-- Recorded data --
__________________________________________________

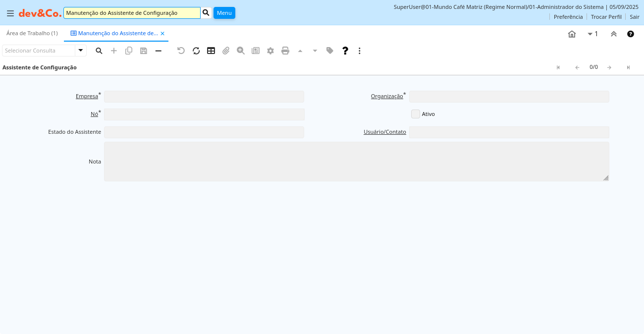Image resolution: width=644 pixels, height=334 pixels.
Task: Switch to the Área de Trabalho tab
Action: (32, 33)
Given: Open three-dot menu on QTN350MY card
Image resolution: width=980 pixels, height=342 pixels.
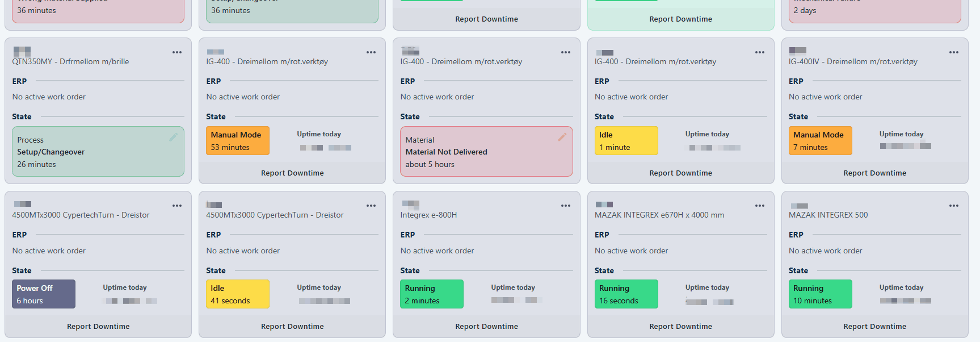Looking at the screenshot, I should tap(177, 52).
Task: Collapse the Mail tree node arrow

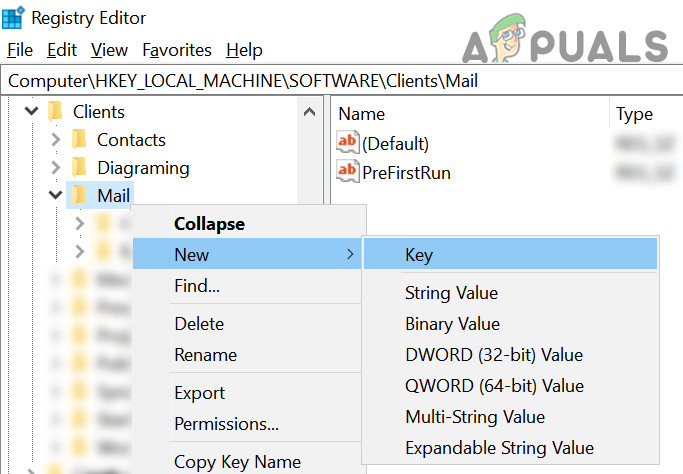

__________________________________________________

-- Aim of the exercise --
Only the lines from the one holding "Given: Open three-dot menu on QTN350MY card" through the last line of the records should be output, please, exactly and without any pictures.

-- Exercise response --
Given: Open three-dot menu on QTN350MY card
Image resolution: width=980 pixels, height=342 pixels.
Looking at the screenshot, I should tap(177, 52).
Task: Collapse the Mail tree node arrow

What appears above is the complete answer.